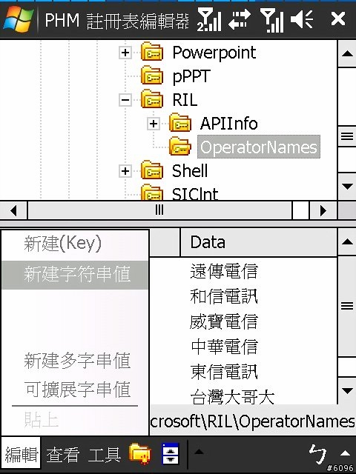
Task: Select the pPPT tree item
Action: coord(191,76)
==
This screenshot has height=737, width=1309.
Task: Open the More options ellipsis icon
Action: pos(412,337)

> _Set exercise_
Copy out the items from the line containing "This screenshot has height=737, width=1309." through the line containing "Action: pos(412,337)", keeping every character the same.

> _Full answer_
This screenshot has height=737, width=1309.
Task: Open the More options ellipsis icon
Action: pos(412,337)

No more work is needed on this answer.